In the output of this command, you should be able to check the version of the CloudWatch agent. Alternatively, you can also describe the amazoncloudwatchagent resource or one of the cloudwatch-agent-* pods running on your cluster to inspect the image being used.

Handling a ConfigurationConflict when managing the add-on

When you install or update the Amazon CloudWatch Observability EKS add-on, if you notice a failure caused by a Health Issue of type ConfigurationConflict with a description that starts with Conflicts found when trying to apply. Will not continue due to resolve conflicts mode, it is likely because you already have the CloudWatch agent and its associated components such as the ServiceAccount, the ClusterRole and the ClusterRoleBinding installed on the cluster. When the add-on tries to install the CloudWatch agent and its associated components, if it detects any change in the contents, it by default fails the installation or update to avoid overwriting the state of the resources on the cluster.

If you are trying to onboard to the Amazon CloudWatch Observability EKS add-on and you see this failure, we recommend deleting an existing CloudWatch agent setup that you had previously installed on the cluster and then installing the EKS add-on.
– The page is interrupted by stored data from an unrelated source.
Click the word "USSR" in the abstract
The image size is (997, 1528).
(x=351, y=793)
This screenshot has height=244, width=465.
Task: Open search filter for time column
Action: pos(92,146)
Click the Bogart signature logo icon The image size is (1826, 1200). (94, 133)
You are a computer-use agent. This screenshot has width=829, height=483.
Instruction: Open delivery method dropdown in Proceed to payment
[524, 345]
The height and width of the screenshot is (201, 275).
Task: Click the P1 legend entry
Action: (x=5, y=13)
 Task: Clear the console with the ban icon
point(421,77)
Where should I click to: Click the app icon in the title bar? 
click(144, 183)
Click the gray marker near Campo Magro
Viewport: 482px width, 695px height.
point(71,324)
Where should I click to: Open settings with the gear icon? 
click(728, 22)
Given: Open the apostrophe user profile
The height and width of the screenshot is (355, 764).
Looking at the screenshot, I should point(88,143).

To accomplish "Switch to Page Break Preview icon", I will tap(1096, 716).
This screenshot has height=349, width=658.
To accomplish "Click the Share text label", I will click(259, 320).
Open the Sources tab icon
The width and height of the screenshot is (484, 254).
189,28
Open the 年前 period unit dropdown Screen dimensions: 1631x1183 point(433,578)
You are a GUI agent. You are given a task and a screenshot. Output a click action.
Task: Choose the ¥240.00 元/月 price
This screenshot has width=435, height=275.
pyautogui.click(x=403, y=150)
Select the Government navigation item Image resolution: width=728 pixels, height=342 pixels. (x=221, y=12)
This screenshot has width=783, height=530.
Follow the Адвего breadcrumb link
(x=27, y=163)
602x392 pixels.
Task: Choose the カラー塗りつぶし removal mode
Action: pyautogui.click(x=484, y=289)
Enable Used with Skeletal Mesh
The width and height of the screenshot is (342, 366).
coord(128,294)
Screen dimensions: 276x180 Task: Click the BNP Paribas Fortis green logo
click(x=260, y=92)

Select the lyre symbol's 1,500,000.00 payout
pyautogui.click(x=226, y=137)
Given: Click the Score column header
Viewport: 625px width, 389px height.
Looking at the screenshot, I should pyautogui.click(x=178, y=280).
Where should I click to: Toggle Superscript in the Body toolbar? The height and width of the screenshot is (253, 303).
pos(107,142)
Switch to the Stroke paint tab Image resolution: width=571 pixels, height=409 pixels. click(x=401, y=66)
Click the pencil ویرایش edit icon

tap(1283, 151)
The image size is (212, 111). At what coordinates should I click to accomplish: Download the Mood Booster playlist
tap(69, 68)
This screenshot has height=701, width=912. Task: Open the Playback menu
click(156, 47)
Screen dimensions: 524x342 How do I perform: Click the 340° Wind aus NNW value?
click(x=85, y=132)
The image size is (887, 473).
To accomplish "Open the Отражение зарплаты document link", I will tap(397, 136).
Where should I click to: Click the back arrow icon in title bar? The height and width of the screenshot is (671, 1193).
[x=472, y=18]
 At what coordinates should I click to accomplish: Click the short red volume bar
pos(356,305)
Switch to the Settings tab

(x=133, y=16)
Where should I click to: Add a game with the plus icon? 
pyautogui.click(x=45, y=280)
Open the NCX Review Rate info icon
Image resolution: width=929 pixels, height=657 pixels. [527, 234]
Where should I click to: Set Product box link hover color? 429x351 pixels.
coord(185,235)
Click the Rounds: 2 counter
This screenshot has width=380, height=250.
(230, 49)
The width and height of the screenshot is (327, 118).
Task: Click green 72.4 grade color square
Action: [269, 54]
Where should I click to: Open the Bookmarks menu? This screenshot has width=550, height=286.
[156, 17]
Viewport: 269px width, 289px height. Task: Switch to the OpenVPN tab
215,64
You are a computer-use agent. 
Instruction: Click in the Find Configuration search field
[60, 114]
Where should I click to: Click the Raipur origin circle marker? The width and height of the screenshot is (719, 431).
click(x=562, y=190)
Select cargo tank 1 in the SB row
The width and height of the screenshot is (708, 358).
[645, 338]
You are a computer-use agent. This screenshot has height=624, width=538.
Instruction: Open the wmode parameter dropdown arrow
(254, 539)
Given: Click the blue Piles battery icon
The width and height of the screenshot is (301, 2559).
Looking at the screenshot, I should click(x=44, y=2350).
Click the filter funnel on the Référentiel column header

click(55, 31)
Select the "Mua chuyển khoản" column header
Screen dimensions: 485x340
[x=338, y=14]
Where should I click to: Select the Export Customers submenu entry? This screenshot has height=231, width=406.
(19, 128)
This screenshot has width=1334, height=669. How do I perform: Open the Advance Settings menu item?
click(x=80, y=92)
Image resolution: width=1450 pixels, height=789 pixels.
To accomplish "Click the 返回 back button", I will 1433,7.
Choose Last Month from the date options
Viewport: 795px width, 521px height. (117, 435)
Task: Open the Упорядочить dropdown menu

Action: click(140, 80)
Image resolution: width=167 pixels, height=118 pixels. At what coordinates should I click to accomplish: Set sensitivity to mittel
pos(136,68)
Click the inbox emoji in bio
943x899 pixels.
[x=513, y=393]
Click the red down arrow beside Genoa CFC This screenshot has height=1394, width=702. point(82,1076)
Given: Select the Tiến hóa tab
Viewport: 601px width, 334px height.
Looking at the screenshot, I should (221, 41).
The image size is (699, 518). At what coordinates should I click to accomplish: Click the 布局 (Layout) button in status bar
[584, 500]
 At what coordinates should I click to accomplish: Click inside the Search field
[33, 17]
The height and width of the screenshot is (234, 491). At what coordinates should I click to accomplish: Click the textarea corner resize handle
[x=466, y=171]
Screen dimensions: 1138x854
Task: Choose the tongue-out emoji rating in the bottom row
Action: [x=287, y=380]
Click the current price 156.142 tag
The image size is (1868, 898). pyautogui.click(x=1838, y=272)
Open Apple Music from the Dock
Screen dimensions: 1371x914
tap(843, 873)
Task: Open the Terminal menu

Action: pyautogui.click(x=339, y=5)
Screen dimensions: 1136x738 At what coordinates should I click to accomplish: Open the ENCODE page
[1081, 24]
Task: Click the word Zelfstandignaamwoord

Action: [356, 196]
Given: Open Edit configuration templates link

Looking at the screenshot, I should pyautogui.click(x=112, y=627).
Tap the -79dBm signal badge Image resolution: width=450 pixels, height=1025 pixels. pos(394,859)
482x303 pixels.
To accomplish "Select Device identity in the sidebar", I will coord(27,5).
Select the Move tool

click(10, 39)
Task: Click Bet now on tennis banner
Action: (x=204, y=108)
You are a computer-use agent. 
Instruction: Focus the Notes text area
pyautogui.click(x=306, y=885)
Be sure to back up any customizations you might have made to the original CloudWatch agent setup such as a custom agent configuration, and provide these to the Amazon CloudWatch Ob servability EKS add-on when you next install or update it. If you had previously installed the CloudWatch agent for onboarding to Container Insights, see Deleting the CloudWatch agent and Fluent Bit for Container Insights for more information.

Alternatively, the add-on supports a conflict resolution configuration option that has the capability to specify OVERWRITE. You can use this option to proceed with installing or updating the add-on by overwriting the conflicts on the cluster. If you are using the Amazon EKS console, you'll find the Conflict resolution method when you choose the Optional configuration settings when you create or update the add-on. If you are using the AWS CLI, you can supply the --resolve-conflicts OVERWRITE to your command to create or update the add-on.